# I want to make my ears bleed!



## fullinfusion (Aug 25, 2017)

I use an Asus Maximus ix Code mobo but the audio on my cans just don't satisfy me!

What do you guys recommend to HAMMER my Senheiser 350's to make me say WOW?


----------



## flmatter (Aug 25, 2017)

feed your audio into a stereo reciever and plug your cans into that....?  if not a full fledged amp then maybe a dac amp to make your ears bleed?
https://en-us.sennheiser.com/audio-...euBHPkooQ6NJqr63LZUJZ5eNf-D6GmcMaAr6YEALw_wcB


----------



## Warrgarbl (Aug 25, 2017)

Recently bought an Audioquest Dragonfly Red to go with my Sennheiser IE800. It's not that expensive and the sound quality upgrade is very noticeable - as well as the much higher output that can probably destroy low impedance cans. However, I think it would be overkill for your headset... and, in general, headsets don't deliver the best audio experience. If you can do without surround and other such bulls... erm, "improvements" I'd recommend getting better cans first and then think of changing your soruce.

Generally speaking, though, an USB DAC would be an easy solution that would also work with your smartphone etc... http://www.audioquest.com/dragonfly-series/ - the Black is much cheaper and should be easily enough for you, too.


----------



## silentbogo (Aug 25, 2017)

fullinfusion said:


> I use an Asus Maximus ix Code mobo but the audio on my cans just don't satisfy me!
> 
> What do you guys recommend to HAMMER my Senheiser 350's to make me say WOW?


None, really.

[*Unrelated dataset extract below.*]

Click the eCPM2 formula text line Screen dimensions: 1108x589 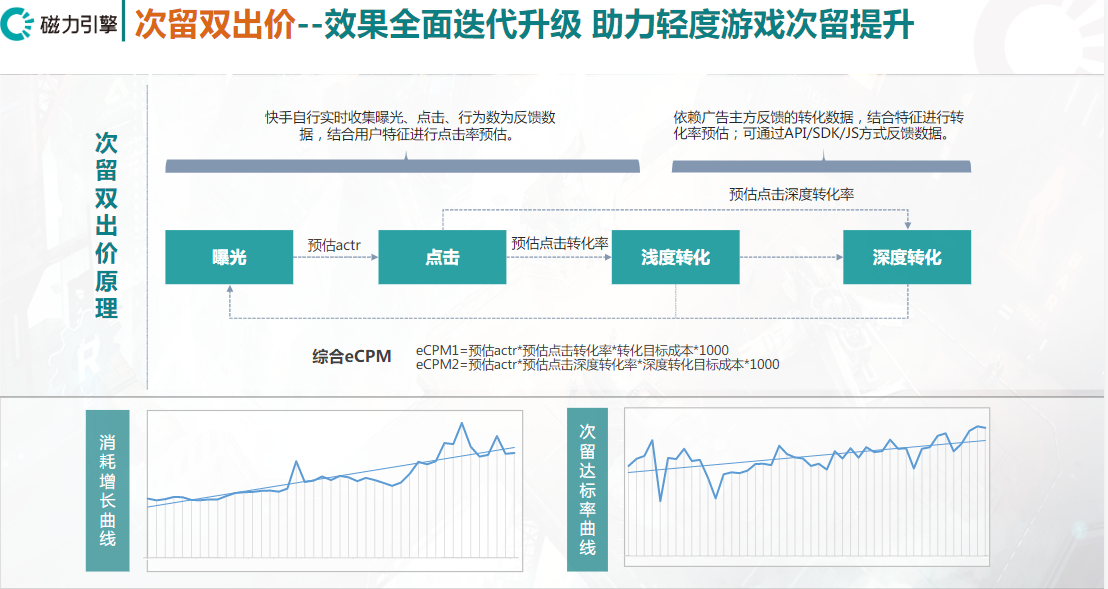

These are pretty underwhelming 19Ohm headphones, so the external DAC/Amp won't really give it any advantages.
Also, where and how do you plug in your headphones? It looks like it is bundled with a cheap USB DAC, but can also be plugged in via 3.5mm cable directly. Plus, your mobo has an amp circuitry for FP_Audio, which means that you will get less powerful sound if your headphones are plugged into the back I/O panel. NVM. It has switching circuitry for impedance sensing on both ends.



> *I want to make my ears bleed!*


Best case scenario - sell your GSP350, get a dedicated mic and HD518. You may not even need a DAC for this to work.


----------



## Toothless (Aug 25, 2017)

Bleeding ears? I gotchu fam.


----------



## vectoravtech (Sep 7, 2017)

You can try this and they have a nano version thats shorter and portable. I would use digital in and out on the computer edition.
portable https://www.amazon.com/dp/B00HE5GVCU/?tag=tec06d-20
https://www.amazon.com/dp/B01ARIQX3W/?tag=tec06d-20
pc https://www.amazon.com/dp/B010Q39XJE/?tag=tec06d-20
Cables https://i.imgur.com/kmwlDPS.jpg


----------



## fullinfusion (Sep 7, 2017)

Toothless said:


> Bleeding ears? I gotchu fam.


YES!!!


----------



## RejZoR (Sep 7, 2017)

Creative Sound BlasterX AE-5 if you also want to make your ears bleed while gaming or ASUS Xonar Essence STX II if you are not a gamer.


----------



## Capitan Harlock (Sep 7, 2017)

Mayflower electronics have release a headphone amp/dac combo with a microphone connector :
https://www.mayflowerelectronics.com/shop/mayflower-custom-products/arc/ is even on sale right now.


----------



## Jason Donnell (Oct 19, 2017)

fullinfusion said:


> I use an Asus Maximus ix Code mobo but the audio on my cans just don't satisfy me!
> 
> What do you guys recommend to HAMMER my Senheiser 350's to make me say WOW?



Have you checked the Panasonic headphones. Recently bought a  wireless  Panasonic RP-HF400BE. Its not that expensive and the sound quality is just awesome. Enjoy clear sounds at home or on the go.  Checkout the product link below. http://www.panasonic.com/au/consumer/home-entertainment/headphones/bluetooth/rp-hf400be.html


----------



## jboydgolfer (Oct 19, 2017)

Maybe this headphone amp?


----------



## Rehmanpa (Oct 19, 2017)

Here ya go. Sound good on my sennheiser 598 pros.


----------



## WhiteNoise (Oct 26, 2017)

I would buy a new set of cans and a dac/amp. Done.


----------